Which of the following is not correct about most economic models?


a. They are composed of equations and diagrams.
b. They contribute very little to economists understanding of the real world.
c. They omit many features of the real-world economy.
d. In constructing models, economists make assumptions.

5. Which of the following demonstrates the law of demand?

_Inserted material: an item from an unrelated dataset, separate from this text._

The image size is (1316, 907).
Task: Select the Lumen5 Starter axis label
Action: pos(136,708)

a. After Jon got a raise at work, he bought more pretzels at $1.50 per pretzel than he did
before his raise.
b. Melissa buys fewer muffins at $0.75 per muffin than at $1 per muffin, other things
equal.
c. Dave buys more donuts at $0.25 per donut than at $0.50 per donut, other things equal.
d. Kendra buys fewer Snickers at $0.60 per Snickers since the price of Milky Ways fell to
$0.50 per Milky Way.

6. Which of the following events would unambiguously cause a decrease in the equilibrium
price of cotton shirts?
a.
an increase in the price of wool shirts and a decrease in the price of raw cotton
b.
a decrease in the price of wool shirts and a decrease in the price of raw cotton
c.
an increase in the price of wool shirts and an increase in the price of raw cotton
d.
a decrease in the price of wool shirts and an increase in the price of raw cotton
7. A decrease in input costs to firms in a market will result in
a.
A decrease in equilibrium price and an increase in equilibrium quantity.
b.
A decrease in equilibrium price and a decrease in equilibrium quantity.
c.
An increase in equilibrium price and a decrease in equilibrium quantity.
d.
An increase in equilibrium price and an increase in equilibrium quantity.

8. Which of the following would not shift the demand curve for mp3 players?
a.
a decrease in the price of mp3 players
b.
a fad that makes mp3 players more popular among 12-25 year olds
c.
an increase in the price of CDs, a complement for mp3 players
d.
a decrease in the price of satellite radio, a substitute for mp3 players

9- If goods A and B are complements, then an increase in the price of good A will result in
a.
More of good A being sold.
b.
More of good B being sold.
c.
Less of good B being sold.
d.
No difference in the quantity sold of either good.

10 - Soup is an inferior good if


a.
The demand for soup falls when the price of a substitute for soup rises.
b.
The demand for soup rises when the price of soup falls.
c.
The demand curve for soup slopes upward.
d.
The demand for soup falls when income rises.